An interesting part of Mr. Wilde's book is an account of the examination of the head of Swift, in 1835, by Surgeons Houston and Hamilton. About the middle of the last century, frequent floods of the Poddle river, and the insufficiency of sewers to carry off the superabundant water, occasioned much injury to St. Patrick's Cathedral. One of the last acts of the Dean was an effort to remedy this; and when he directed that he should be buried in Ireland, he requested that his body should be deposited in any dry part of the cathedral. "It is remarkable," says Mr. Wilde, "that the continuance of damp and inundations, in the year 1835, was the cause of his remains being disturbed."

It would be altogether out of the province of this journal to follow Dr. Wilde in his account of the details of the examination.
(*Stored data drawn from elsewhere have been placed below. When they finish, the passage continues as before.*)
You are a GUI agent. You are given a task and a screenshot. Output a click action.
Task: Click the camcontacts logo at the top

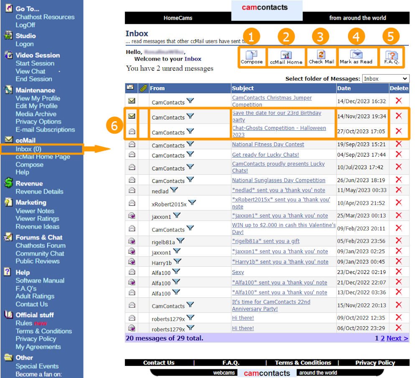click(x=267, y=7)
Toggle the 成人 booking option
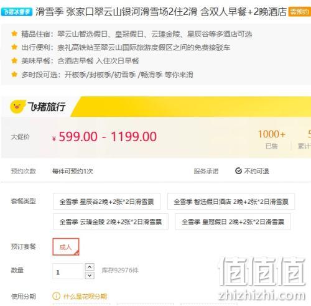Screen dimensions: 311x306 66,247
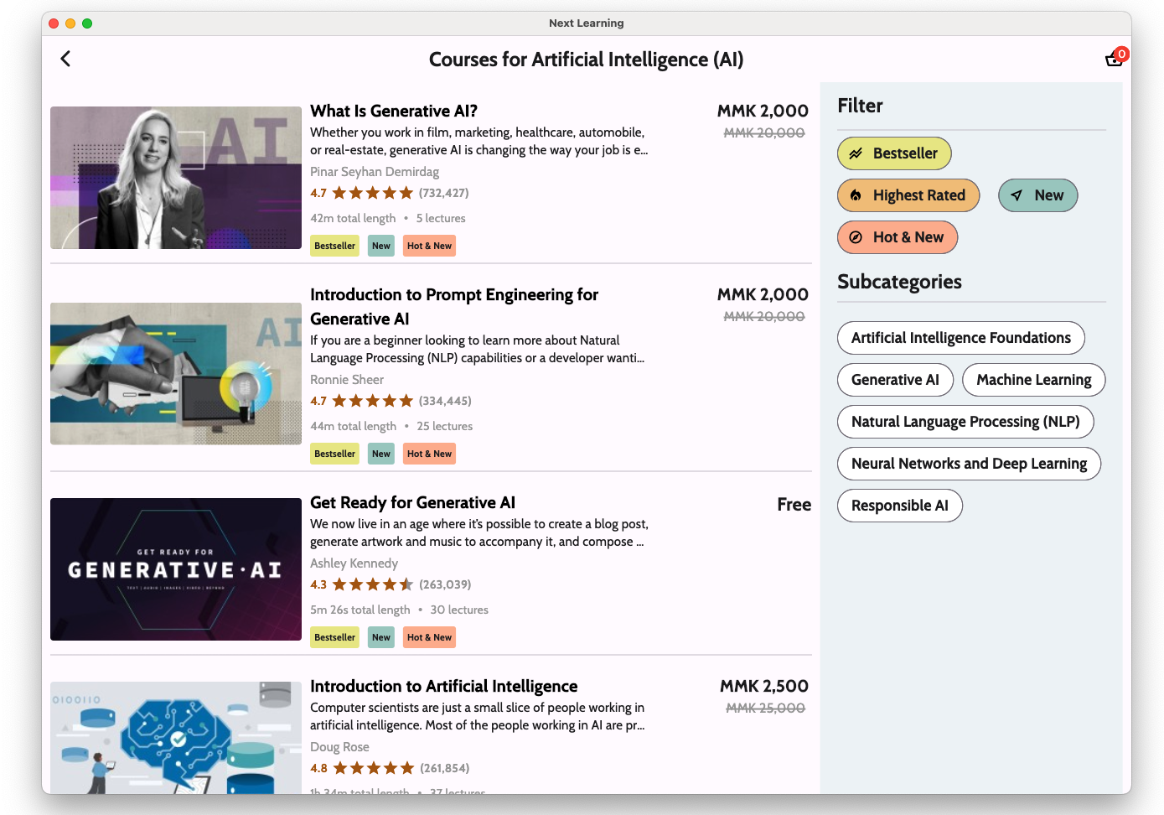Image resolution: width=1164 pixels, height=815 pixels.
Task: Click the trending icon in Bestseller chip
Action: click(856, 153)
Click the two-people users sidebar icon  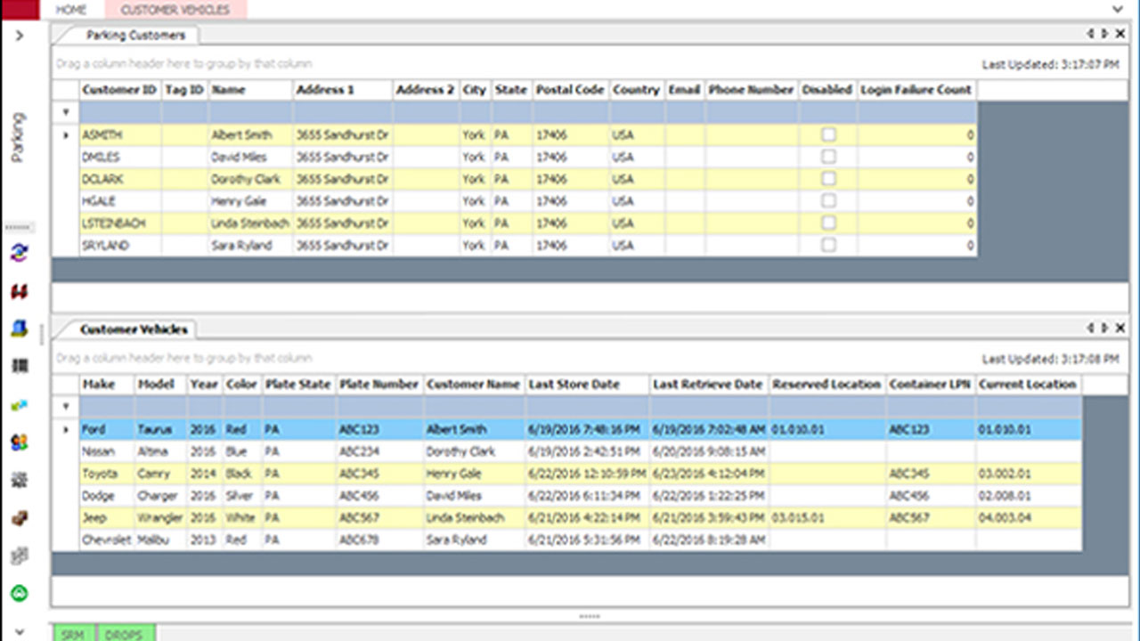pos(19,442)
Dr. Houston, describing the head, says "The bones cannot be regarded as free from indications of previous chronic disease. There are certainly no marks of caries or of fungus growth on any part of the head, but the condition of the cerebral surface of the whole frontal region, is evidently of a character indicating the presence, during lifetime, of diseased action in the adjacent membranes of the brain." Some doubt was for a while entertained of the remains examined by Dr. Houston being those of Swift at all. The phrenologists did not like the head it did not accord with any of the then theories; but that the head was Swift's, there could be no doubt.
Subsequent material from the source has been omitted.